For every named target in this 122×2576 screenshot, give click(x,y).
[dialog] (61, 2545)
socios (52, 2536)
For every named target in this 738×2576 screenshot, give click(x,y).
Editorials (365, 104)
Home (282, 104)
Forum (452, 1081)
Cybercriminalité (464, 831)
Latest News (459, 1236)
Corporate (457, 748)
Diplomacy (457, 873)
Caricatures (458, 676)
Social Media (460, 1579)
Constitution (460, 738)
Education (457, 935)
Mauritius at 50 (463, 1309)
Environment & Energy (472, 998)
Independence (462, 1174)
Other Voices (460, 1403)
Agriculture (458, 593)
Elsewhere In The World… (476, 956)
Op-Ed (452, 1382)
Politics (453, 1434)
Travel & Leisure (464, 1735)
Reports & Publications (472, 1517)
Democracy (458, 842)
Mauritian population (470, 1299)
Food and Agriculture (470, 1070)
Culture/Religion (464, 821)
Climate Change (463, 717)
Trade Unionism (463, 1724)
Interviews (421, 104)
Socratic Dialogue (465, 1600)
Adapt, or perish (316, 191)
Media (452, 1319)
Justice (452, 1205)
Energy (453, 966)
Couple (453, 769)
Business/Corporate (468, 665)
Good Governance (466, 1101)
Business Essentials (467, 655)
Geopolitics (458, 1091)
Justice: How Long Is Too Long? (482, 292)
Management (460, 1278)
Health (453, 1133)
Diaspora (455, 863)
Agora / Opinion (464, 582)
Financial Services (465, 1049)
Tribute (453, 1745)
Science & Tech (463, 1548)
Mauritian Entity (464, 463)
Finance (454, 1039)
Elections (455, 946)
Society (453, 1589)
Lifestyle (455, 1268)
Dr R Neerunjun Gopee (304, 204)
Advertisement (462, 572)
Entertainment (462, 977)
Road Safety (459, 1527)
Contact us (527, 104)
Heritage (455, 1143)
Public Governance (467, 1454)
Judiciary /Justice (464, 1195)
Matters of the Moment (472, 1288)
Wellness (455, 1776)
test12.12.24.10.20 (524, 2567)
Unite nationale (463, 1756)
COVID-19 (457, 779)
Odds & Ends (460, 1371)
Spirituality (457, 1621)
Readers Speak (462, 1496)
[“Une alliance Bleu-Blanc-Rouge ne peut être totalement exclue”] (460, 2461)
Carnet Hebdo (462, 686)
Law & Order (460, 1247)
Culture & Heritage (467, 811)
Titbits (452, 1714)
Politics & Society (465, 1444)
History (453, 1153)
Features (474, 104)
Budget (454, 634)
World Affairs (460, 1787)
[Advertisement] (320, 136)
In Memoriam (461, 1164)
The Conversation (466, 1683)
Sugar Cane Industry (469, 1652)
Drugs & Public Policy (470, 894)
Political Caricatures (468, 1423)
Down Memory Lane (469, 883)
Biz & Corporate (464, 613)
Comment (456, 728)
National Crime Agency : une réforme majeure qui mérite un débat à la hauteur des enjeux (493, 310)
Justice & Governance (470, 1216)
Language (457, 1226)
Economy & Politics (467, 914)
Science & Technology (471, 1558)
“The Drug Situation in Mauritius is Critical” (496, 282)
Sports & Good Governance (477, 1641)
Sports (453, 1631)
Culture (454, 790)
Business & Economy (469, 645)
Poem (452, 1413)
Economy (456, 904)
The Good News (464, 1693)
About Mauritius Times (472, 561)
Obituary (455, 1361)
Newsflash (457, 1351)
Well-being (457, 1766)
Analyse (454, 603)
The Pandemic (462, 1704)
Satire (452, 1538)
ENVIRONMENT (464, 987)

----------------

_Task prompt:_
Each record must be restated word for word, including the last line.

_Exercise answer:_
For every named target in this 122×2576 screenshot, give click(x,y).
[dialog] (61, 2545)
socios (52, 2536)
For every named target in this 738×2576 screenshot, give click(x,y).
Editorials (365, 104)
Home (282, 104)
Forum (452, 1081)
Cybercriminalité (464, 831)
Latest News (459, 1236)
Corporate (457, 748)
Diplomacy (457, 873)
Caricatures (458, 676)
Social Media (460, 1579)
Constitution (460, 738)
Education (457, 935)
Mauritius at 50 (463, 1309)
Environment & Energy (472, 998)
Independence (462, 1174)
Other Voices (460, 1403)
Agriculture (458, 593)
Elsewhere In The World… (476, 956)
Op-Ed (452, 1382)
Politics (453, 1434)
Travel & Leisure (464, 1735)
Reports & Publications (472, 1517)
Democracy (458, 842)
Mauritian population (470, 1299)
Food and Agriculture (470, 1070)
Culture/Religion (464, 821)
Climate Change (463, 717)
Trade Unionism (463, 1724)
Interviews (421, 104)
Socratic Dialogue (465, 1600)
Adapt, or perish (316, 191)
Media (452, 1319)
Justice (452, 1205)
Energy (453, 966)
Couple (453, 769)
Business/Corporate (468, 665)
Good Governance (466, 1101)
Business Essentials (467, 655)
Geopolitics (458, 1091)
Justice: How Long Is Too Long? (482, 292)
Management (460, 1278)
Health (453, 1133)
Diaspora (455, 863)
Agora / Opinion (464, 582)
Financial Services (465, 1049)
Tribute (453, 1745)
Science & Tech (463, 1548)
Mauritian Entity (464, 463)
Finance (454, 1039)
Elections (455, 946)
Society (453, 1589)
Lifestyle (455, 1268)
Dr R Neerunjun Gopee (304, 204)
Advertisement (462, 572)
Entertainment (462, 977)
Road Safety (459, 1527)
Contact us (527, 104)
Heritage (455, 1143)
Public Governance (467, 1454)
Judiciary /Justice (464, 1195)
Matters of the Moment (472, 1288)
Wellness (455, 1776)
test12.12.24.10.20 (524, 2567)
Unite nationale (463, 1756)
COVID-19 (457, 779)
Odds & Ends (460, 1371)
Spirituality (457, 1621)
Readers Speak (462, 1496)
[“Une alliance Bleu-Blanc-Rouge ne peut être totalement exclue”] (460, 2461)
Carnet Hebdo (462, 686)
Law & Order (460, 1247)
Culture & Heritage (467, 811)
Titbits (452, 1714)
Politics & Society (465, 1444)
History (453, 1153)
Features (474, 104)
Budget (454, 634)
World Affairs (460, 1787)
[Advertisement] (320, 136)
In Memoriam (461, 1164)
The Conversation (466, 1683)
Sugar Cane Industry (469, 1652)
Drugs & Public Policy (470, 894)
Political Caricatures (468, 1423)
Down Memory Lane (469, 883)
Biz & Corporate (464, 613)
Comment (456, 728)
National Crime Agency : une réforme majeure qui mérite un débat à la hauteur des enjeux (493, 310)
Justice & Governance (470, 1216)
Language (457, 1226)
Economy & Politics (467, 914)
Science & Technology (471, 1558)
“The Drug Situation in Mauritius is Critical” (496, 282)
Sports & Good Governance (477, 1641)
Sports (453, 1631)
Culture (454, 790)
Business & Economy (469, 645)
Poem (452, 1413)
Economy (456, 904)
The Good News (464, 1693)
About Mauritius Times (472, 561)
Obituary (455, 1361)
Newsflash (457, 1351)
Well-being (457, 1766)
Analyse (454, 603)
The Pandemic (462, 1704)
Satire (452, 1538)
ENVIRONMENT (464, 987)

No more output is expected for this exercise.